Tuesday, March 17, 2015

Who Is Brian Marsh? -- III

A couple of e-mails yesterday brought me back to the ACA's "received version" of its reversal on the Portsmouth Petition, given to Anthony Chadwick in a post on his blog in December 2012. Although Brian Marsh says this is his "personal view", he's the head honcho, and no other "official" view exists. In it, Marsh said,
Although I was not present at the signing of the Portsmouth Petition, Bishops Langberg and Williams signed for the ACA [oddly, he leaves out Campese, Falk, Florenza, and Moyer]. The text of the petition was not publicized until months later. I did not know of the contents of that petition until it was delivered orally by Archbishop Falk at a meeting of several ACA bishops in 2008. . . . While there are many threads in this part of the story, it became clear to several of us that the Apostolic Constitution did not offer the kind of organic union we had hoped for.
The thrust of Marsh's argument was that he didn't sign the Portsmouth Petition, he didn't know what was in it, and once he and the other ACA/TAC bishops knew everything, they had every reason not to endorse what just a few people did in Portsmouth.

However, someone pointed me to a document that discredits this version. On March 3, 2010, Marsh did sign a petition to the Holy See requesting the erection of a personal ordinariate in the United States of America, which was adopted at the ACA House of Bishops Meeting in Orlando, FL that March.

This petition read in part, over the signatures of all the ACA bishops, including Brian Marsh,

We have all read and studied with care the Apostolic Constitution Anglicanorum cœtibus, with the Complementary Norms, and the accompanying commentary by the Rector of the Pontifical Gregorian University.

In response to your invitation to contact your Dicastery to begin the process therein contemplated, we respectfully propose the following:

  • That the Apostolic Constitution be implemented as soon as possible in the United States of America
. . .
This document was signed by +Louis W. Falk (Pres.), +John Hepworth, +Juan Garcia Germain, +George Langberg, +Brian R. Marsh, +Wellborn R. Hudson, III, +Stephen Strawn, +Louis Campese, +Daren K. Williams, and +David L. Moyer.
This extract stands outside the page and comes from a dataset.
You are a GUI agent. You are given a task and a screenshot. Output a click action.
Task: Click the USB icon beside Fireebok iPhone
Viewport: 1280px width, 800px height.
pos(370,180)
In other words, the record contradicts any assertion by Brian Marsh that he didn't know what was in the Portsmouth Petition or the Apostolic Constitution and in effect never had the chance to make up his mind about it. As of March 2010, Marsh and all the other ACA bishops couldn't have made it plainer that the Apostolic Constitution was in fact just "the kind of organic union we had hoped for", and they petitioned that it be implemented ASAP!

In addition, since John Hepworth appears to have been at the meeting, since he signed the petition, I would assume all the ACA bishops had ample opportunity to discuss the Apostolic Constitution with him, although in his reply to Chadwick, Marsh says Hepworth never gave them the chance.
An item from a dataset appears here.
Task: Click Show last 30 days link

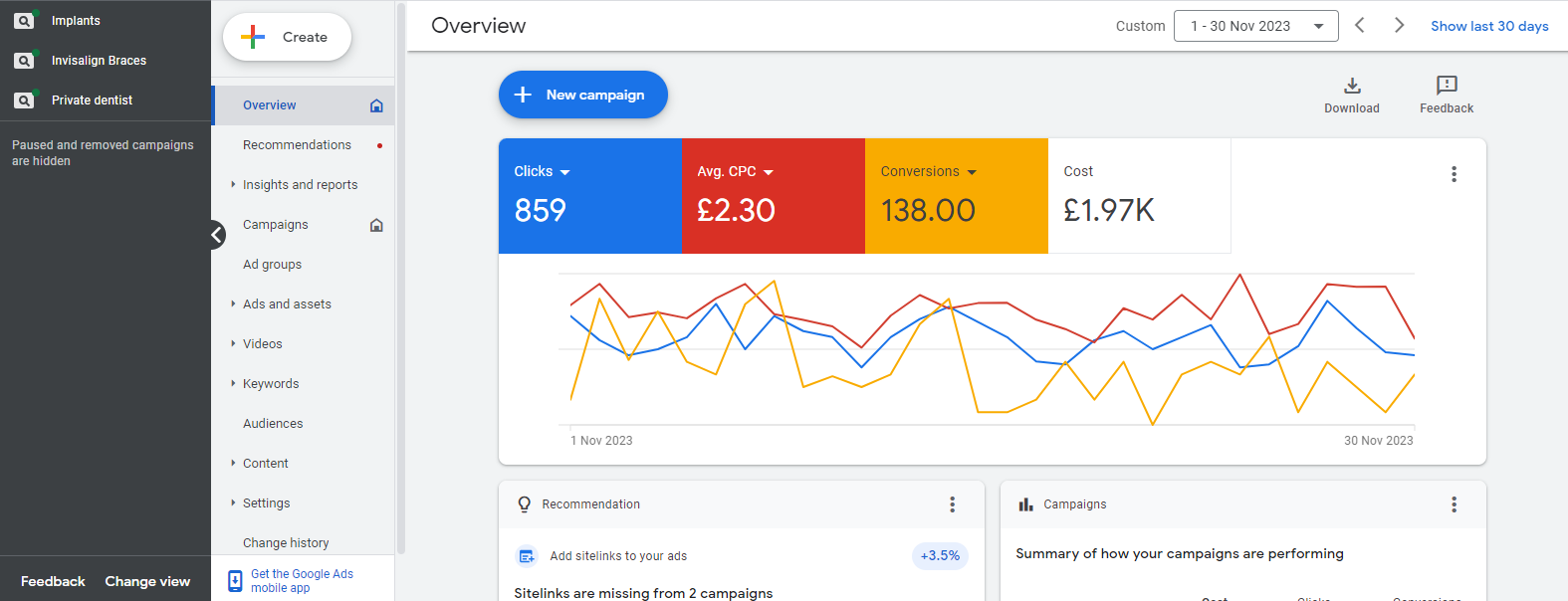Action: click(x=1488, y=26)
However, by the summer of 2010 -- just a matter of months -- Daren Williams was taking episcopal actions against anyone in the Diocese of the West who agreed with the position he'd taken, with all his brother bishops, in March. But also, in March 2010, Prof Jordan was present at an address Brian Marsh gave to Jordan's then-ACA parish opposing Anglicanorum coetibus as well. Marsh signs a letter asking for it to be implemented ASAP one day, and the next he tells a parish he's against it?

We know nothing of precisely what happened here, except that the sketchy but persuasive evidence we have is that most of the ACA House of Bishops apparently reversed itself almost immediately after signing a petition unequivocally in favor of Anglicanorum coetibus. I will be most grateful for any further information anyone might be able to provide on what happened and why.